Kemarahan pria dikenal kalem ini, karena sawah miliknya dijadikan area pembuangan air pematusan di dusun tersebut.
Menurutnya, pembangunan saluran air pembuangan pematusan tersebut dikerjakan sebelum bulan puasa.
Waktu itu, rencana pembuangan air pematusan tersebut ditetapkan 50 meter sebelah timur. Karena biaya tidak mencukupi dan titik tersebut terlalu curam, Kades dan perangkat desa Kebun Teluk Dalam sepakat membangun saluran air disebelah timurnya.
Akibatnya saluran tersebut menerabas sawah milih Jakfar. Sementara pemilik lahan tidak diajak bicara tidak dimintai ijin.
Setelah pembangunan saluran air tersebut selesai, baru Jakfar mengetahui dan dia pun marah jangan sampai saluran tersebut digunakan.

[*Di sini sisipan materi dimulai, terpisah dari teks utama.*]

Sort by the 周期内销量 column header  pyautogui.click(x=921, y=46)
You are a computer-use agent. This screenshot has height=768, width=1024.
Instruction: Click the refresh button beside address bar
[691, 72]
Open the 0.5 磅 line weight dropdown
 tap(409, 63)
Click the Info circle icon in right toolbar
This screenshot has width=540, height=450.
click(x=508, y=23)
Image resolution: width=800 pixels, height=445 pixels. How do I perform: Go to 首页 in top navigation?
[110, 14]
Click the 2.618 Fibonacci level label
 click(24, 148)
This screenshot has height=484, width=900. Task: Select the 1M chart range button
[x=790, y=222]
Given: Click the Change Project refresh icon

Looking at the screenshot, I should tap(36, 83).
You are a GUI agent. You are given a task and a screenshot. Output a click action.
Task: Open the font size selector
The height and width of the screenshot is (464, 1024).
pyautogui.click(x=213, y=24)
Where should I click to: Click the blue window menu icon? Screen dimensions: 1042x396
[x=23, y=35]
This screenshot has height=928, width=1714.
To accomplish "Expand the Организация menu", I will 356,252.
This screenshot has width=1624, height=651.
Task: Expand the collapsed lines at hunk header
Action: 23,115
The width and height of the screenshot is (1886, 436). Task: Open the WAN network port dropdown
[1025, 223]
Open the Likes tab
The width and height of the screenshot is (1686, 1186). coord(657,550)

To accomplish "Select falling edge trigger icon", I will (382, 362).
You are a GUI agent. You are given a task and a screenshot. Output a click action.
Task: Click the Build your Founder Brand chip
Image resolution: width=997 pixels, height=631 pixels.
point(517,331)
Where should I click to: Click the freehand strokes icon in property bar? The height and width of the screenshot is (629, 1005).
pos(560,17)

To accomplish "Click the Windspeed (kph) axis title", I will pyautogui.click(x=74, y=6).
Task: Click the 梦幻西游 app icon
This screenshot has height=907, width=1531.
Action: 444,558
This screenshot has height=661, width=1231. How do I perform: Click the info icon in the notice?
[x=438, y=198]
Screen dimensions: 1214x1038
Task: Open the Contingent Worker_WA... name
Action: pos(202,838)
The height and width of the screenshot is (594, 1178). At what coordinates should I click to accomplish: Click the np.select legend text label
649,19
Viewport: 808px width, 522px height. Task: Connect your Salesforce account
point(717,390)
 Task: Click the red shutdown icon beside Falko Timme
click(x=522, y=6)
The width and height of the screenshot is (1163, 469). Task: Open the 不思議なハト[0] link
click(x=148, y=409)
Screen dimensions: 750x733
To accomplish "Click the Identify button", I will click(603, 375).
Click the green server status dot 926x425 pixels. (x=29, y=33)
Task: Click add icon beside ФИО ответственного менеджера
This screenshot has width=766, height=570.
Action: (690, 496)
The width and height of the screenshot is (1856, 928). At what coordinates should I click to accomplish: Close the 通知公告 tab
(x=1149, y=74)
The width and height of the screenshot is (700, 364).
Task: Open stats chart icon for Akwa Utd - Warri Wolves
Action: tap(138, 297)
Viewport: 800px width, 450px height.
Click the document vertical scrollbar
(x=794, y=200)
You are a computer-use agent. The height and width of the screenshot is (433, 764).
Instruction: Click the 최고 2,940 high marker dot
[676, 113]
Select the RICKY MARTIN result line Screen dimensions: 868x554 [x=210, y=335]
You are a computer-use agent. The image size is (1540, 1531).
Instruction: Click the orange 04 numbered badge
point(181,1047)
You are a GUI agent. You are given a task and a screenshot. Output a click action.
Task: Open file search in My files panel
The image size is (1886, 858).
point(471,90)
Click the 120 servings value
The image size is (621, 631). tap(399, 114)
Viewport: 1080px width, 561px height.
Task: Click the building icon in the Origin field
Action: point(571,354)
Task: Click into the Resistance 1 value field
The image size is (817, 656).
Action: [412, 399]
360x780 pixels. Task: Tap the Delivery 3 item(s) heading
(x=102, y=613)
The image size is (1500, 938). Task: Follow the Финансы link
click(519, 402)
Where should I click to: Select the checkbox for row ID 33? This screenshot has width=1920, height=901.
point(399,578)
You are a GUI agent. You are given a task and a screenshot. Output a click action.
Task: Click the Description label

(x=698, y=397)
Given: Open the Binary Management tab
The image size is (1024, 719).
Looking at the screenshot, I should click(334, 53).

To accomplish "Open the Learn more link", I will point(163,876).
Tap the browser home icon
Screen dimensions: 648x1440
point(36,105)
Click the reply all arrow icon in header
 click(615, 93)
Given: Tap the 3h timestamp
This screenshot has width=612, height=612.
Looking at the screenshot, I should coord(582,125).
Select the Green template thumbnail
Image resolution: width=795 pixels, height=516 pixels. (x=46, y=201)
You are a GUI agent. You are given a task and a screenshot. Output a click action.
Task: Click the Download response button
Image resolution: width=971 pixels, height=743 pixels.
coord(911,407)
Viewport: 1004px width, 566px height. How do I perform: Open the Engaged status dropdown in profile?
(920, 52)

“Saat itu saya marah besar pada Kades Kebut Telum Dalam, dan saya minta untuk tidak digunakan,” ucap Jakfar pada pedulirakyat.id saat menunjukkan saluran tersebut.
Apabila saluran itu tetap digunakan, bagaimana ?
“Kalau digunakan saya bongkar saluran air tersebut,” lanjutnya sambil menahan nafas.